By 1911, there were enough Santa Fe workers and their families to warrant the building of a schoolhouse, which arrived in 1914.
The schoolhouse still stands and can be visited on the museum grounds, run by Laura’s Heritage and Cultural Association. Along with the schoolhouse, there are many exhibits detailing the history of this once-thriving town on Route 66.
Like any town along the route, what were first simple paths became wagon trails, then railroad lines and, eventually, dirt paths along those railroad lines were paved. From there you have a road for that contraption called a car.
The U.S. Army built a training center in the area during WWII called Camp Goffs. It served its purpose until 1944.
According to Laura, “Because of the availability of water and good rail service, an entire division was here at Goffs at one time. People can still find military artifacts throughout the Goffs area.”
We all love finding trinkets on our adventures, but if you come across a rusty, pointy, munitiony thingy, please leave it alone.
“Everything that happened in the West, happened here. Mining, homesteading, cattle ranching, railroad, and Route 66. It all happened in Lanfair Valley,” Laura said.
Yes, Goffs is located in Lanfair Valley. According to Wikipedia, Lanfair Valley is drained southeastwards then due south by the Sacramento Wash, which then turns due-east and combines with the Piute Wash drainage. The dual valley drainage is a U-shape, and the first major dry wash drainage from the west, into the Colorado River, south of Lake Mead.

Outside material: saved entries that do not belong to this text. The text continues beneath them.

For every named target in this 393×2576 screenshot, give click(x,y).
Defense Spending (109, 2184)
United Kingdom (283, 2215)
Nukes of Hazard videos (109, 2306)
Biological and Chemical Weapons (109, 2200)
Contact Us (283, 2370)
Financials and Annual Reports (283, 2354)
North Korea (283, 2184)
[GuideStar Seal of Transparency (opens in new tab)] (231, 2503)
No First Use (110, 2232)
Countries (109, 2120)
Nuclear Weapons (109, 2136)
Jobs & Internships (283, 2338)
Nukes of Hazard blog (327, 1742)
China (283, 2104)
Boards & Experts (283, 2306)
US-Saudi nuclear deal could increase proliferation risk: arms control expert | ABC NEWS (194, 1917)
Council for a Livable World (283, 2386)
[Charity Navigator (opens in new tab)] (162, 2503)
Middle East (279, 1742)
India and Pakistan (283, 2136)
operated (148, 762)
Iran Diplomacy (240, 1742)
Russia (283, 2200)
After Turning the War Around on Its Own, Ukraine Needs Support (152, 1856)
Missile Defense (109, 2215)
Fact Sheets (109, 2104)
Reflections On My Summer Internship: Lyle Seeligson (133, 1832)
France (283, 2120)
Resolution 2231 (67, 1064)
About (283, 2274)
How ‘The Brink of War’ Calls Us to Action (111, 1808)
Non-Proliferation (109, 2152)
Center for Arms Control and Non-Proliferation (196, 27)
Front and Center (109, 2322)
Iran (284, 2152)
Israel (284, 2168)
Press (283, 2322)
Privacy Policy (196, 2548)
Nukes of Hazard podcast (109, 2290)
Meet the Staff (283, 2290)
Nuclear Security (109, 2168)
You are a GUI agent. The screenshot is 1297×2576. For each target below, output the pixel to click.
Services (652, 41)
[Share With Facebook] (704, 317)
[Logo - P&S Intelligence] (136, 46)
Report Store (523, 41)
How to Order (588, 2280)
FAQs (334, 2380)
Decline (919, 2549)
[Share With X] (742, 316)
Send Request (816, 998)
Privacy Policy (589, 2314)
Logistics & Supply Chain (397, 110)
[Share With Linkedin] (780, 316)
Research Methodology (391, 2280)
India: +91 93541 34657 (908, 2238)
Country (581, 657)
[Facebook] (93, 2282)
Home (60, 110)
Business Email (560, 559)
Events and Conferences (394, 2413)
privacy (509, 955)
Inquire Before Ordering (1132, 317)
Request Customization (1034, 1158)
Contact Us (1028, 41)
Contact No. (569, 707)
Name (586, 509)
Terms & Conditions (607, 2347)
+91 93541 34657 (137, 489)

I have no idea what that means exactly, but the area sure is pretty.
Goffs’ largest building, the general store, is abandoned but still standing – unfortunately it has been vandalized and graffitified (I made that word up, but looks like it should be entered into Merriam Webster’s book).
Goffs is definitely worth a visit. The museum opens in October, which is a wonderful time of year to visit anything in the desert.
When did I visit? In summer. When else?